C’est Martin Koskinen, président de Force Jeunesse, un regroupement qui milite pour l’amélioration des conditions de vie des jeunes, qui me faisait remarquer ça, la semaine dernière. Toute la plate-forme du NPD est basée sur le discours antimondialisation: limiter le pouvoir des grosses corporations, protéger les emplois domestiques, mettre l’accent sur les valeurs humaines plutôt que sur la recherche du profit, etc. Or, qu’arrive-t-il avec le NPD? Il est en train de disparaître de la carte politique canadienne.
Lors des élections de juin 1997, le NPD, qui se veut la conscience sociale du pays, n’avait récolté que 21 sièges. Et il y a six mois, en novembre 2000, le parti d’Alexa McDonough s’est enfoncé davantage dans la vase, ne conservant plus que 12 sièges, soit le seuil minimal fixé pour être reconnu officiellement au Parlement. Quant à sa part du vote populaire, elle est passée de 11 % à 8,5 %.

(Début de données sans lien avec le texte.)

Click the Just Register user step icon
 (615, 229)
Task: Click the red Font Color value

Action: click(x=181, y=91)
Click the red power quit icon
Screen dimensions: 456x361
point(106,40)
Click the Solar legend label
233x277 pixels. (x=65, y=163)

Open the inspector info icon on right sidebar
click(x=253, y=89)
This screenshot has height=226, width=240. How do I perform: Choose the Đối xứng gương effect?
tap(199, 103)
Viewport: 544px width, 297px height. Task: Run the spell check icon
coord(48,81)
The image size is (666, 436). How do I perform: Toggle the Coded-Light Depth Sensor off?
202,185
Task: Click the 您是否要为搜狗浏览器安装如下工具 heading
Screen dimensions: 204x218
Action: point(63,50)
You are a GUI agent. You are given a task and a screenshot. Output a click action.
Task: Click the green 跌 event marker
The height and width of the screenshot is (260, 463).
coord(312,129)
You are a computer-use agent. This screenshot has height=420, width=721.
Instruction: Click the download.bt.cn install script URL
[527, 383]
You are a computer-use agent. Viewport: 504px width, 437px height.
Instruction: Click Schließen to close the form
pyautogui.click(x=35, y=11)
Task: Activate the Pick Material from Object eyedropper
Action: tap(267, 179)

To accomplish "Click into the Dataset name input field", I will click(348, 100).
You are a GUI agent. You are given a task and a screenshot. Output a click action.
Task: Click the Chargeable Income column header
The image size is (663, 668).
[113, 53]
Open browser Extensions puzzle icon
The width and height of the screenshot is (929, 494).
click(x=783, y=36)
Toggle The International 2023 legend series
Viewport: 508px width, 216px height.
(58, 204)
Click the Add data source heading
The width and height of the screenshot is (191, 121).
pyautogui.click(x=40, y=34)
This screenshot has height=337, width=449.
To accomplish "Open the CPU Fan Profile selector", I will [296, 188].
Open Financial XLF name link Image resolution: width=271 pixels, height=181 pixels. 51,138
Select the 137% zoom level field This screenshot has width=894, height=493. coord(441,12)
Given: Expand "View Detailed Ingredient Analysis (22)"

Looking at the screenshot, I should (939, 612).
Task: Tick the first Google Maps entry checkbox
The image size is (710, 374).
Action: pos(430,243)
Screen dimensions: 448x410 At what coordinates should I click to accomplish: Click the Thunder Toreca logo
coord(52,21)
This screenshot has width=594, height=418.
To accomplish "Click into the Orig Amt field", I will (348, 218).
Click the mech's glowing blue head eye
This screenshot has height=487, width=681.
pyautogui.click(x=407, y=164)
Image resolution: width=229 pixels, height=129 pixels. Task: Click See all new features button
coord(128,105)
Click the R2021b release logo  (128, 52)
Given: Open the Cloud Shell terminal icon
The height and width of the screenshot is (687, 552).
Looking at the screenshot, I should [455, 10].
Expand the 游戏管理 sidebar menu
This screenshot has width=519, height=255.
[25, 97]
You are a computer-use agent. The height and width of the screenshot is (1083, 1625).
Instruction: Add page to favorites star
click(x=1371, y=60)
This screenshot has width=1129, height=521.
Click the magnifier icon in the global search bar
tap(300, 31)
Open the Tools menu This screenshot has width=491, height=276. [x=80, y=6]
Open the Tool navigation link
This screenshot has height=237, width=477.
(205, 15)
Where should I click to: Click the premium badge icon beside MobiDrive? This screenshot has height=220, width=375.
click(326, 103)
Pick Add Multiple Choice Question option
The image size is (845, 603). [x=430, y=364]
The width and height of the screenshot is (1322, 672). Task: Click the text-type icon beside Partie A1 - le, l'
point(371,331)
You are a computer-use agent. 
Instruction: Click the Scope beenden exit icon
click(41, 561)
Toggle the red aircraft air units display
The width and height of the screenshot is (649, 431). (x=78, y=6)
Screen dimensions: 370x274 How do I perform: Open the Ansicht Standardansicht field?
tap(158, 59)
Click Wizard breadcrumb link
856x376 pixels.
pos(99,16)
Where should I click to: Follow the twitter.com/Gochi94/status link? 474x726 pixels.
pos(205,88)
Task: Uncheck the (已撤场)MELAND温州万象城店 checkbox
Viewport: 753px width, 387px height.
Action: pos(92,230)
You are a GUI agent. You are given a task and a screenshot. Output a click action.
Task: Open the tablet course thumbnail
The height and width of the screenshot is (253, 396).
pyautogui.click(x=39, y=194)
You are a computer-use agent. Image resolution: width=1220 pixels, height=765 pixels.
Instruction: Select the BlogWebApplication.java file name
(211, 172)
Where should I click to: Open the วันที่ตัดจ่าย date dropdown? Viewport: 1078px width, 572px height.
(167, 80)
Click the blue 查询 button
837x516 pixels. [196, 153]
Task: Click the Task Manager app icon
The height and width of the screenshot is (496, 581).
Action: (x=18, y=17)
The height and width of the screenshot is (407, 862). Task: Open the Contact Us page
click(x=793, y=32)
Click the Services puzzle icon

Méchant mouvement, en effet…
On me dira que la déconfiture du NPD n’est pas représentative de ce qui se passe sur le terrain; que les opposants à la mondialisation ont tout simplement choisi de militer en dehors des partis politiques traditionnels, et que ce n’est pas parce que le NPD prend l’eau que le mouvement antimondialisation pique du nez, au contraire.
Je veux bien. Mais est-ce vraiment la bonne stratégie? Ne vaut-il pas mieux défendre ses idées au sein-même du Parlement plutôt que de brandir des pancartes derrière des clôtures?
La gauche est en train de faire comme le mouvement souverainiste au Québec: elle se scinde en deux. Et, ce faisant, elle se marginalise.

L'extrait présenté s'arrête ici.